It can be challenging to stay active in the winter due to shorter daylight hours and colder temperatures – but don’t let the cold and snowy weather block your fitness routine! Being active outdoors during the winter offers plenty of mental and physical health benefits, including fresh air, being in nature, Vitamin D and improved mood. Here are a few ways to help you put the WIN in winter workouts:
Consider the environment
Check the forecast before venturing outside. Doing so will give you a sense of current temperature conditions, windchill and anticipated precipitation to help plan your activity and time duration accordingly.
Learn to layer
Figuring out the appropriate gear takes a bit of trial and error depending on how intense your training session will be. Add extra loose-fitting layers that you can easily take off as heat is generated throughout your training session.
Cover up your extremities
Your head, ears, face, hands and feet tend to feel the cold the fastest, as your blood flow is concentrated toward your body’s core. Keep them covered with gloves, thicker socks and a hat or headband. Pro tip: slip hand warmers into your gloves for extra warmth!

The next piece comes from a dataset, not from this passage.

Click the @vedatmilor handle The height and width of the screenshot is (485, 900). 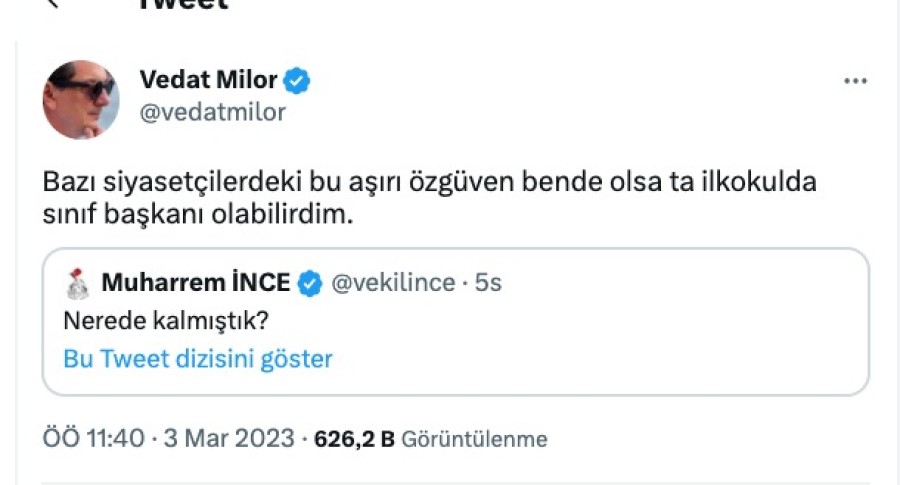point(212,112)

Be bright and choose the right gear
If you tend to exercise early in the morning or at the end of the day when it is dark, consider using a headlight or reflective clothing so you are easily seen. Always wear protective headgear if you are cycling or are on the slopes snowboarding or skiing. When conditions get snowy and icy, consider adding spikes to your running shoes to prevent slips and falls. The best safety precaution you can take is to have a workout partner alongside you. If you will be training solo, message your plans or location to a family member or friend.
Optimally fuel
Have a pre-workout snack and stay adequately hydrated throughout your workout. Even in colder temperatures, it is still possible to become dehydrated, so remember to drink water.
Warm up indoors
Before spending time outside in colder temperatures, elevate your heart rate with dynamic stretching indoors to prepare your muscles for movement and prevent injury.
Listen to your body
Be willing to adjust your workout plans in unsafe weather conditions and familiarize yourself with the symptoms of mild, moderate and severe frostbite and hypothermia. Remember – safety first!